Recast the entries from the beginning up to and including the line with "Action: (x=507, y=86)" as a numbered list, leaving out blank lines. Leave the pictures out of the answer.

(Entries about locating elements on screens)
■ ■ ■ ■
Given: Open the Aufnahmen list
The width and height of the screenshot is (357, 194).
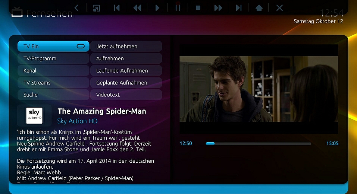Looking at the screenshot, I should [126, 58].
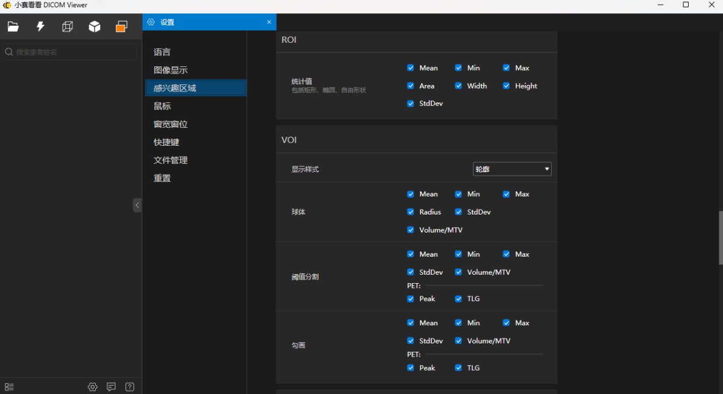The image size is (723, 394).
Task: Uncheck the ROI Height checkbox
Action: (x=507, y=86)
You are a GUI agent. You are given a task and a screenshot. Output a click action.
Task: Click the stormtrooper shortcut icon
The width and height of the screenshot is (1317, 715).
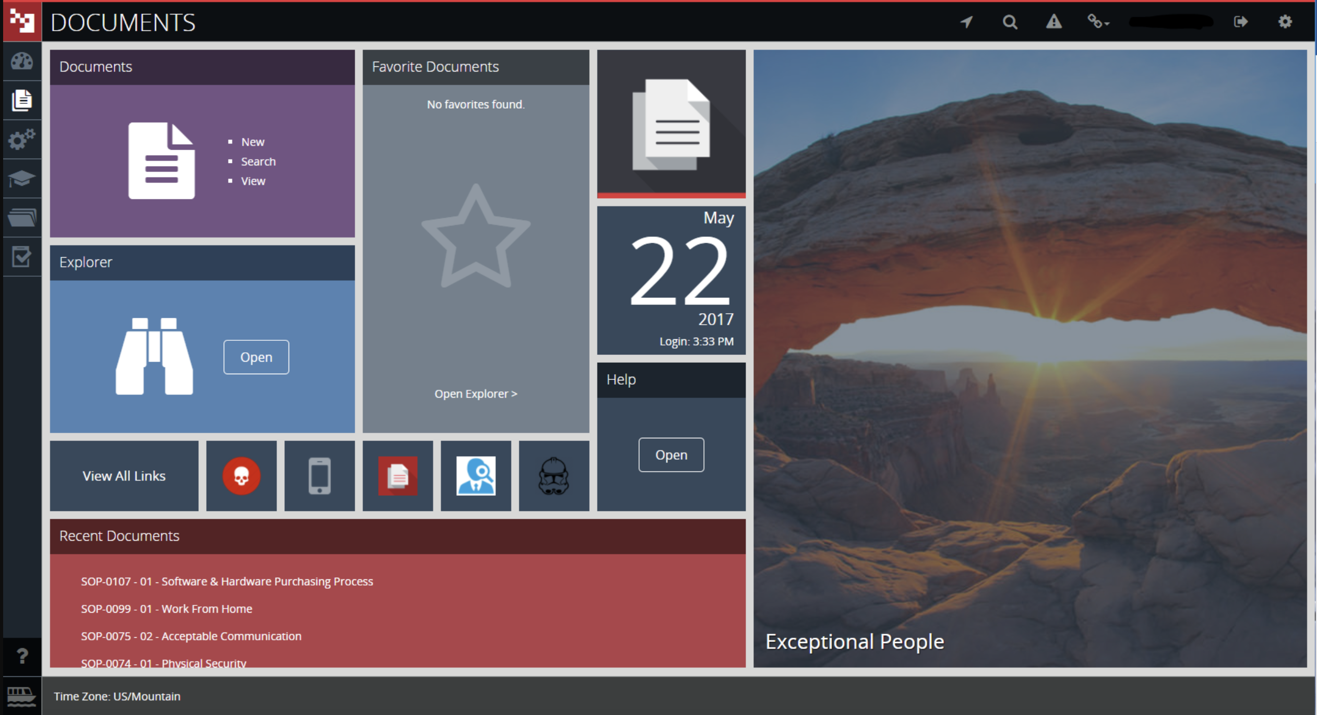coord(554,475)
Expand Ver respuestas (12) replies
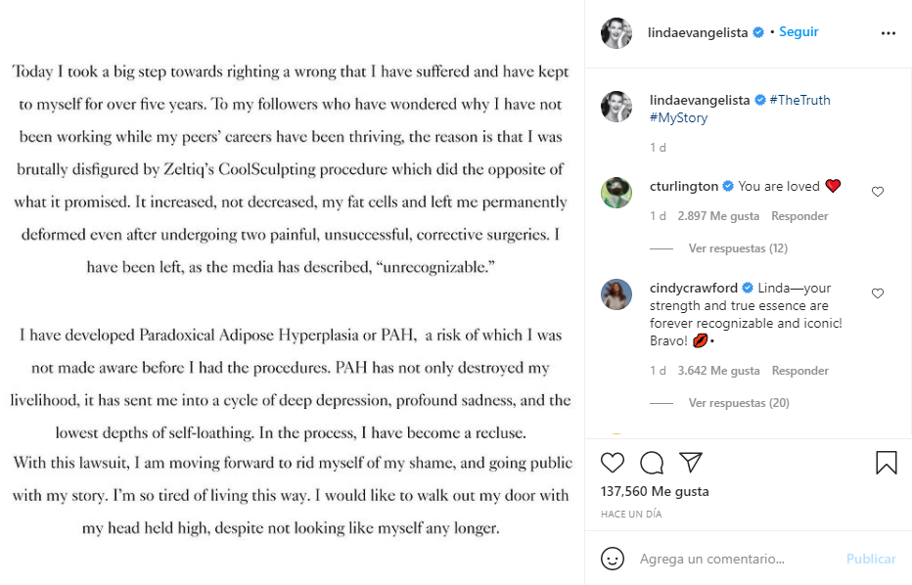This screenshot has height=585, width=912. pos(739,248)
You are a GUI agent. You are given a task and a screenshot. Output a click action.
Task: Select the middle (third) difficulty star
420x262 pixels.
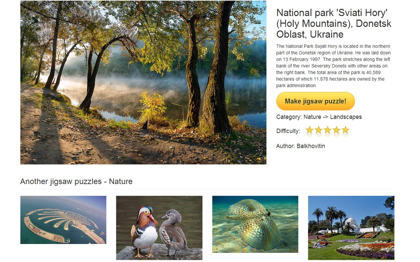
■ ■ ■ ■
RESULT ::
1. Given: Open the Aufnahmen list
2. The width and height of the screenshot is (357, 194).
3. Looking at the screenshot, I should [126, 58].
4. The image size is (723, 394).
5. Task: Uncheck the ROI Height checkbox
6. Action: (x=507, y=86)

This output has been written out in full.